July 4, 2020
Understanding mental health in South Africa

From the website: "Critical psychologist and UKZN lecturer Nhlanhla Mkhize states that “it does not make sense to explain the psychological needs and experiences of people in developing societies only with reference to conceptual categories and philosophical systems imported from the west” (4).  To do so would be to incorrectly assume that before colonisation, the indigenous of the world have not been grappling with forms of knowledge; considering the changes in the social, historical and cultural contexts and the implication of these on their wellbeing.

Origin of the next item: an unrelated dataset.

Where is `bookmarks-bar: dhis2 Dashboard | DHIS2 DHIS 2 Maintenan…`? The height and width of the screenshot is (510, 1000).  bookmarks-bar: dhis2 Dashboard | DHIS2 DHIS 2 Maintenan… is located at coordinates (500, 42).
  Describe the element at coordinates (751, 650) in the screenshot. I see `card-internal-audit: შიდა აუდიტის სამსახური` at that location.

Thus, this project is one of self determination, of identifying indigenous practices and placing them within a universal claim for conceptual categories and frameworks coming from the global south. This is a project concerned with the decolonisation of psychology — a psychology that was used to justify “the exploitation of black labour and to deny black people access to education and economic resources” (5). This project seeks to add to the conversations concerned with the work of expanding what it means to be human” (6) beyond the frameworks inherited from a legacy of othering and further pathologising the other.

The precursor of health is understood as a balance of the various beings within the collective and individual cosmology as well as a balance of the social (including socio-economic, educational and interpersonal relationships), environmental and biological aspects of life. The human is inherently a multiplicity of voices. Each voice needing to be heard and attended to in the developmental journey of human life. This also has implications on human development in integrating the various layers of the human. Health is expanded across dimensions and times, and mental health cannot be separate from a concept of biological, spiritual, social and environmental health. This concept of health throws into question the concepts of Cartesian Dualism of mind and body as separate. In this way within traditional healing, the causes of illness consider the multiplicity of the human and interventions seek to balance the various aspects of the human’s cosmology."